'New Muslims' have gained prominence as mediators between politicians and Islamic groups, but now they face new scrutiny.
When Abdennur Prado adopted Islam in 1998, he had no idea that he would become a spokesperson for the Spanish Muslim community. As a young writer, Mr. Prado, whose parents were non-practicing Catholics, was a confirmed atheist. But during a spiritual crisis in his early 20s, he came across the Koran.
"I was struck by what it said about the unity of all creation," he says. "Institutional religions, including sectarian Islam, erect barriers. In the Koran, I found a religion without barriers."
The tolerant Islam that moved Prado has propelled Spain's "New Muslims," as many converts here prefer to be called, to a position of relative power. Although their numbers are small compared with foreign-born Muslims, Spanish converts have wielded a significant mediating influence in both the country's institutions and its public discourse.
Yet as countries across Europe struggle with the question of how to assimilate a Muslim population that for many symbolizes the growing threat of Islamist terrorism, Spain's converts have come to occupy a difficult middle ground.
Some Spanish politicians fear they make easy targets for terrorist recruiters, while some more traditional Muslims distrust their liberal approach to Islam.

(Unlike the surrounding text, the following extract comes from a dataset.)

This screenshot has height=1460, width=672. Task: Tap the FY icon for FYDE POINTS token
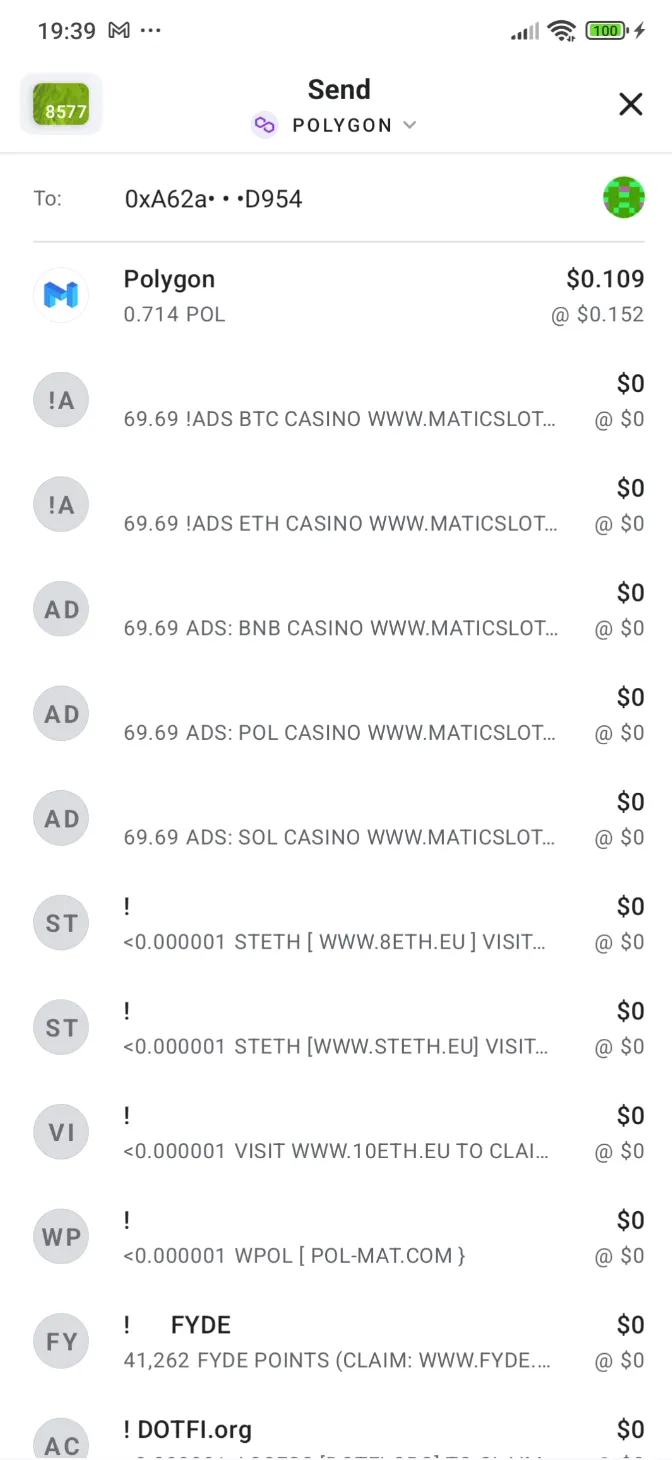point(61,1341)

Inspired by the social harmony achieved among Jews, Muslims, and Christians under al-Andalus – as Spain's Muslim kingdom was known during the Middle Ages – today's converts oppose fundamentalism, promote women's rights, and reject violence.
Such principles – espoused on the popular WebIslam site run by Junta Islámica, a convert organization – have reassured Spain's recent governments, particularly in the wake of 9/11 and the 2004 Madrid bombings.